Апа

Валерий Латынин
АПА

РАССКАЗ

Свою семнадцатую весну я встречал  в Казахстане. Заснеженный и коварный в зимнюю пору Курдайский перевал под жаркими лучами солнца быстро скинул ледяной панцирь, обильно затравел и зажег по южным склонам алые фонари тюльпанов. Таких больших и красивых мне прежде не доводилось видеть. Да и сами горы тоже. Синевато-зеленые предгорья, расшитые разноцветьем трав, голубые леса тянь-шаньской ели, альпийские луга, белые шапки нетающих ледников... Взор то и дело устремлялся на ближайшие к поселку отроги Киргизского хребта и неустанно блуждал там, как зачарованный турист или скалолаз. Я часами мог сидеть на каком-нибудь валуне и неотрывно смотреть на дивную гряду гор, дорисовывая в своем воображении красоты этого, неведомого мне, царства природы.

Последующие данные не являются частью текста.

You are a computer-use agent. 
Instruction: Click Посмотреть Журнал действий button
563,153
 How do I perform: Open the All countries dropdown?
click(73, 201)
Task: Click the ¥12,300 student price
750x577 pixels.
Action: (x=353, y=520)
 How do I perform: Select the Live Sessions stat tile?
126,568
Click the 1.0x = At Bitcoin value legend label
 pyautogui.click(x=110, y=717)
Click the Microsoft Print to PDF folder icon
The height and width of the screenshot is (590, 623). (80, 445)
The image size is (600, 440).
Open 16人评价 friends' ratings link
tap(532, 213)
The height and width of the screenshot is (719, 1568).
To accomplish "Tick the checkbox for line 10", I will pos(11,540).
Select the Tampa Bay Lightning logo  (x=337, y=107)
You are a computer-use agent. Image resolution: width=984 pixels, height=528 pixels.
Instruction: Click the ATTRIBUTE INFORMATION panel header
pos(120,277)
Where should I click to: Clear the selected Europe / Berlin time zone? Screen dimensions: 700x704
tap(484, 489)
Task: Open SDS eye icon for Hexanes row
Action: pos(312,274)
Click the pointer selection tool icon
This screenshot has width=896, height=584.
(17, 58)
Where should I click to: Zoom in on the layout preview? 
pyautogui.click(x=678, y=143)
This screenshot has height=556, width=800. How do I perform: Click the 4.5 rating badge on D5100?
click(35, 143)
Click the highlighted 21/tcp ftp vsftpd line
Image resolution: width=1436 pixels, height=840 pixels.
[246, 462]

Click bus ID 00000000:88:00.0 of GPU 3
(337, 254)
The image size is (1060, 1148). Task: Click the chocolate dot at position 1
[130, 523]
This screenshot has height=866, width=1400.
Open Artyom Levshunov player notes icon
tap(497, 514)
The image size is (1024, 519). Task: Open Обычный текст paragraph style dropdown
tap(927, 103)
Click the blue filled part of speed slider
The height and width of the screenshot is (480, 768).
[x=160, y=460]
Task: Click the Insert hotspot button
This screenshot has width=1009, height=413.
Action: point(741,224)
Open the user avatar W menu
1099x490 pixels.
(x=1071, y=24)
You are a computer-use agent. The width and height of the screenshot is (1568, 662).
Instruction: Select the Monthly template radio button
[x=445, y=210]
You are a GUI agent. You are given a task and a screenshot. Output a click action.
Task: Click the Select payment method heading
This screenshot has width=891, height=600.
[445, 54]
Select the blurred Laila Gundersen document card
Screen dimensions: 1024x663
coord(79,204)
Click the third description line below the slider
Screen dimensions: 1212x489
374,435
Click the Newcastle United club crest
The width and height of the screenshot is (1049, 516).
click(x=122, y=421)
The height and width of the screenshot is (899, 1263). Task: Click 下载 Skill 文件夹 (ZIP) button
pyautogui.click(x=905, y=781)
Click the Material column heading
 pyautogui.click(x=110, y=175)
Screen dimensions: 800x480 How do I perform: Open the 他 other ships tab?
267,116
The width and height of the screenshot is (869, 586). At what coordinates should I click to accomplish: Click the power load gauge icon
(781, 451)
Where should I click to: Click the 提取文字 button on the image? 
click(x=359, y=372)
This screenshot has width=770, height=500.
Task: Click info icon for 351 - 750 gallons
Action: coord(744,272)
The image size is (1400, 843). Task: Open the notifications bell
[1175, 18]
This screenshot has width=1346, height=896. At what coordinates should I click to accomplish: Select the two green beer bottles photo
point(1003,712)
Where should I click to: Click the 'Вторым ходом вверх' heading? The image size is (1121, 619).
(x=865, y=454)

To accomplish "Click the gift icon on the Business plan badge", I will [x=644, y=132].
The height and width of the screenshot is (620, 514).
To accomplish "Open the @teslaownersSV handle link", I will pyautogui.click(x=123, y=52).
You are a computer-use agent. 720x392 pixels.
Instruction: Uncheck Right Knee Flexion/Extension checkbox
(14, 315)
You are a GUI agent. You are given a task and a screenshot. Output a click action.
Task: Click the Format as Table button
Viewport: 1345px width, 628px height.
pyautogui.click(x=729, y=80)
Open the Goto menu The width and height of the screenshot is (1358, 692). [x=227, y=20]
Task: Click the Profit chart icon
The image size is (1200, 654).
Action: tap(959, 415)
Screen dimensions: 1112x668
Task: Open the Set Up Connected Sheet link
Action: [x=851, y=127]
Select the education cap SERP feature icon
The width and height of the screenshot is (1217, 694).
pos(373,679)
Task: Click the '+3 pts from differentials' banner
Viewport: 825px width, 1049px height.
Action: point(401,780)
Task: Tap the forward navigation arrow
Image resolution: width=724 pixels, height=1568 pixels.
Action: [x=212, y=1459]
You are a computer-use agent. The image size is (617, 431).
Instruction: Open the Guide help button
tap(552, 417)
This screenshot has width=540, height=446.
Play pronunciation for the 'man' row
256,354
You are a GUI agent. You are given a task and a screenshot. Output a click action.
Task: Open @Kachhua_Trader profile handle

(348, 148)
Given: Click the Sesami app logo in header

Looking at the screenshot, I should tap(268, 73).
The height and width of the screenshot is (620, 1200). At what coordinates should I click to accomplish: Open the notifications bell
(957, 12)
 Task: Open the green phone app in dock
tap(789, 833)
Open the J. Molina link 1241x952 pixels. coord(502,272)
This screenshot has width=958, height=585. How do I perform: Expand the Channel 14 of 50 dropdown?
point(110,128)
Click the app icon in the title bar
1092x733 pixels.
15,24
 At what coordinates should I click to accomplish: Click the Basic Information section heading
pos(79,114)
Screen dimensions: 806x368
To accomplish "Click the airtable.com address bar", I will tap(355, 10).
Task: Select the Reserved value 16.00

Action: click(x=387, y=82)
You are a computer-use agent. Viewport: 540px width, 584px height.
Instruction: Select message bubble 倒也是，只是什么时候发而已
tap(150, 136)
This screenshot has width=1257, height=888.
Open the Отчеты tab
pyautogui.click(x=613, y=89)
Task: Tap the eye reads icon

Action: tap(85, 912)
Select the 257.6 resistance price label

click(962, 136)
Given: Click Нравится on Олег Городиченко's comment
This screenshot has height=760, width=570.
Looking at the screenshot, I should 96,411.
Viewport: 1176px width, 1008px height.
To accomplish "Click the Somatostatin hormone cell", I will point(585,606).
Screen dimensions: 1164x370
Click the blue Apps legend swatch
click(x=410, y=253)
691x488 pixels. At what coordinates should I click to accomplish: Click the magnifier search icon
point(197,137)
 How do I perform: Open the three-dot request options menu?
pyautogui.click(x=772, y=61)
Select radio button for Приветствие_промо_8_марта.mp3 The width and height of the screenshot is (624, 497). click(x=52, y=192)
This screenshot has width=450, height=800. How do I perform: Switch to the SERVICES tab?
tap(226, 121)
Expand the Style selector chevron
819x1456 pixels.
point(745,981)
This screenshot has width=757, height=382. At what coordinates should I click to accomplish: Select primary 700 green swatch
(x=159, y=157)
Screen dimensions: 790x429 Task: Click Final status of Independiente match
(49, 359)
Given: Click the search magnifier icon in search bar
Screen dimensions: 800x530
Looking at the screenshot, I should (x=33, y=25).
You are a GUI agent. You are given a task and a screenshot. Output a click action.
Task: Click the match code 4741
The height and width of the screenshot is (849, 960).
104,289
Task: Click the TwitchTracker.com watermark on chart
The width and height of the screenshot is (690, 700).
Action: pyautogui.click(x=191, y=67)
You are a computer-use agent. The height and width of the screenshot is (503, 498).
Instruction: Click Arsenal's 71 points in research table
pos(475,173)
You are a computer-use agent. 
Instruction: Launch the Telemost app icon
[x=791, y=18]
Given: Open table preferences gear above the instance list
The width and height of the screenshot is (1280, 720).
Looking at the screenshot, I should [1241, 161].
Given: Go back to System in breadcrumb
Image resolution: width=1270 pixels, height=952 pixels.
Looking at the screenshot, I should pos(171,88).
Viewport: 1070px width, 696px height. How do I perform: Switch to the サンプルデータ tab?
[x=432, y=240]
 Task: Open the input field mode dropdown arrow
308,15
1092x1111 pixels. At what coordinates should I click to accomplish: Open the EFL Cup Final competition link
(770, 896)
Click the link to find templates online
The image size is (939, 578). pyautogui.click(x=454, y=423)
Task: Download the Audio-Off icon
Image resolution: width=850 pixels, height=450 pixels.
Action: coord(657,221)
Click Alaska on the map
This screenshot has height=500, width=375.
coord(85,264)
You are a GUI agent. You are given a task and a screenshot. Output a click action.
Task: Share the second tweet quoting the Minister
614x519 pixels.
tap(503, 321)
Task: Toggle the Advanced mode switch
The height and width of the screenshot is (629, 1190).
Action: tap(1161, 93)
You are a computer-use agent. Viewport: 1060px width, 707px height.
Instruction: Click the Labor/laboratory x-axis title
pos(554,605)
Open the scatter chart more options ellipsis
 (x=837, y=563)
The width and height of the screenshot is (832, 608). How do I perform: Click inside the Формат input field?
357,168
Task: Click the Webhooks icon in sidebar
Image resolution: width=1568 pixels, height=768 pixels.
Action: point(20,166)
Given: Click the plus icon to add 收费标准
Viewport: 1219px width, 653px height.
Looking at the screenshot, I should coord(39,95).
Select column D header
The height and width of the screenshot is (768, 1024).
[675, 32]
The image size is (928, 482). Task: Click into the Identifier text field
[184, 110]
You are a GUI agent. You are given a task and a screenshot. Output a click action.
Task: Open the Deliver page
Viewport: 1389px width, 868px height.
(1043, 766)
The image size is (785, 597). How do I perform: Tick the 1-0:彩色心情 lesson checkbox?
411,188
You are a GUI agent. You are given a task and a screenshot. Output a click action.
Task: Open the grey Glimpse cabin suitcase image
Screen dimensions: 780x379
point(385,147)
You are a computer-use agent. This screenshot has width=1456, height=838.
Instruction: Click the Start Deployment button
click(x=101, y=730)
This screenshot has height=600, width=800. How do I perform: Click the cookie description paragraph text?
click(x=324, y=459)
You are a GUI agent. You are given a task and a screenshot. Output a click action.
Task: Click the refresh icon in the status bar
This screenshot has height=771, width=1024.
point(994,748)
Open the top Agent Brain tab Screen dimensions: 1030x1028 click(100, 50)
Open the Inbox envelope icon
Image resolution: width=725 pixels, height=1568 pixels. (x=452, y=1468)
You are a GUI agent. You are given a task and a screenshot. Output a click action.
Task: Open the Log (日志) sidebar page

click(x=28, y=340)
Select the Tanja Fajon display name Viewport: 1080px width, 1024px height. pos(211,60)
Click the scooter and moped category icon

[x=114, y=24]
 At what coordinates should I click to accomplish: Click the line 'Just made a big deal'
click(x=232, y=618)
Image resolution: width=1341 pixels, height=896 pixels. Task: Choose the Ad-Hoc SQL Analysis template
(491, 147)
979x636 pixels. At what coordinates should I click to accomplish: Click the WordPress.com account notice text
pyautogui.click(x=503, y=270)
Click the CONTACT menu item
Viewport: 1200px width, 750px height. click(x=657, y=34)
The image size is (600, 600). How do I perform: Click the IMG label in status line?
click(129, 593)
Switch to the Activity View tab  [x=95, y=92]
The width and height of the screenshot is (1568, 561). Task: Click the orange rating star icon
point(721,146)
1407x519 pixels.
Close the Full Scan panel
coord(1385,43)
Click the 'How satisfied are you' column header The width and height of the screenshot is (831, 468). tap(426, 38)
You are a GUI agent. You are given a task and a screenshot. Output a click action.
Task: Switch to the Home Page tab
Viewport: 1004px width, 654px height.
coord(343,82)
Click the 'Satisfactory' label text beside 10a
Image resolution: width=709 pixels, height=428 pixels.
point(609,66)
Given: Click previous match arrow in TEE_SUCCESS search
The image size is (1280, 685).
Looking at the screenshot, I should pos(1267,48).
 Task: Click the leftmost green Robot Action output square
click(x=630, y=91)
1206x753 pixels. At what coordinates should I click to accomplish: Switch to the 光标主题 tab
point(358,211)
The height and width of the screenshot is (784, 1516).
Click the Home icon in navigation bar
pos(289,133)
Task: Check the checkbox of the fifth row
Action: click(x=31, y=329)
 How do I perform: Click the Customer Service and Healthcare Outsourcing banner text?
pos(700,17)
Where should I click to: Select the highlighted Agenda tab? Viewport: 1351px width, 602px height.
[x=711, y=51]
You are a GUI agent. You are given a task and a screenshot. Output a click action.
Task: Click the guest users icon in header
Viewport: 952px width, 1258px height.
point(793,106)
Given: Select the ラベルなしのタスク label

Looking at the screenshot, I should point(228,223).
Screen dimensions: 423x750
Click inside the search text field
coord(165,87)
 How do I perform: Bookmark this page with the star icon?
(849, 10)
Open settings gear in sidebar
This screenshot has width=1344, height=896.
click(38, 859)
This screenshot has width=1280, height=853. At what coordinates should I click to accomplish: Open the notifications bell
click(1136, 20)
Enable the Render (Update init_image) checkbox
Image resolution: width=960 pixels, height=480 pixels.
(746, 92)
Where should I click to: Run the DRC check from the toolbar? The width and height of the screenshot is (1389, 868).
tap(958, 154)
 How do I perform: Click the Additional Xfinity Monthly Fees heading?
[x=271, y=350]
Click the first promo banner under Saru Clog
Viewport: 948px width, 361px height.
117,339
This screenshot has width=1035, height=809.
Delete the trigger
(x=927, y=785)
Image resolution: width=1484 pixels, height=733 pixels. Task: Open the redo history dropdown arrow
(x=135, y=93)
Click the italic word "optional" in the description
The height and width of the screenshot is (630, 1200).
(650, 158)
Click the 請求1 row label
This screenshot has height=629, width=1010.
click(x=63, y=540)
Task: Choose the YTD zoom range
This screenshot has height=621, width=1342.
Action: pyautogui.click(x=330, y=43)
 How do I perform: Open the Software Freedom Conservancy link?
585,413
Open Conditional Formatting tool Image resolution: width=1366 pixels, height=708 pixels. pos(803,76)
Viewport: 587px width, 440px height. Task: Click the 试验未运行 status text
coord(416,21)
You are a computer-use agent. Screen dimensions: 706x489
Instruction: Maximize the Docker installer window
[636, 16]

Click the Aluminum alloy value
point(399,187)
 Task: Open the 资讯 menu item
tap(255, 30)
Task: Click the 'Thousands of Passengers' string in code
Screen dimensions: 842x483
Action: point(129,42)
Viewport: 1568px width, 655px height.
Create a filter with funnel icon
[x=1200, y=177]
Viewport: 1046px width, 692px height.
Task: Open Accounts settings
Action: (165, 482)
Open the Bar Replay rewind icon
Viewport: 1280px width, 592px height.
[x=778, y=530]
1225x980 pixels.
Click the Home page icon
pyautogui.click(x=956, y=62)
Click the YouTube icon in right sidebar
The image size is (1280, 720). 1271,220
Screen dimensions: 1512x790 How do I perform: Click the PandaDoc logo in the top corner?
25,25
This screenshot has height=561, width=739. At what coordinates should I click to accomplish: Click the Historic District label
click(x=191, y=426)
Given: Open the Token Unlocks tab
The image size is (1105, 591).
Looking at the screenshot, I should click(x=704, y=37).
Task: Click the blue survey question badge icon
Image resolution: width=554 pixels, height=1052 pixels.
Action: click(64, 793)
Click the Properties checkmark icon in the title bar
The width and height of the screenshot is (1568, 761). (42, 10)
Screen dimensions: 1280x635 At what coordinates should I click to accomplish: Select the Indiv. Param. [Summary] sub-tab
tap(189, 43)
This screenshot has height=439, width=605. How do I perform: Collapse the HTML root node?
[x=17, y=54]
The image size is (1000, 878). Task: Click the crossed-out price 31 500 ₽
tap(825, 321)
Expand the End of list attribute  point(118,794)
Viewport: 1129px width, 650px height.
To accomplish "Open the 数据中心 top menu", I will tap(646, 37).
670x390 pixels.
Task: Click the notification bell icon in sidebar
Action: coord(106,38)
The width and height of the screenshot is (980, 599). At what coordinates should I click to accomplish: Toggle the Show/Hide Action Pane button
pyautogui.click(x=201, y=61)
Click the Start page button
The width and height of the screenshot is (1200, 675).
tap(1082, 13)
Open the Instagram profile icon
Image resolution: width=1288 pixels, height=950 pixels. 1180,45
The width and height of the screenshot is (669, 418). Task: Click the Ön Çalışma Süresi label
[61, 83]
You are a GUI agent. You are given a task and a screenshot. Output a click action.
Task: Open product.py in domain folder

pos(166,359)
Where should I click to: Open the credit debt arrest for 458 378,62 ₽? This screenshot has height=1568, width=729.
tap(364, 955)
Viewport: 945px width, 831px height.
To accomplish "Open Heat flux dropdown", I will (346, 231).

Мой школьный приятель Миша Токарев, с которым мы уже успели пару раз поохотиться на кекликов - горных куропаток, добровольно вызвался  быть моим гидом-краеведом и инструктором по горной подготовке. Он провел меня по окрестностям уранового карьера, рассказал таинственную историю о заброшенных золотодобывающих шахтах, показал ближайшие к поселку пещеры и горные озерца. Для меня - урожденного степняка, прожившего шестнадцать лет в донской станице, горы казались сказочно таинственными и оттого несказанно притягательными.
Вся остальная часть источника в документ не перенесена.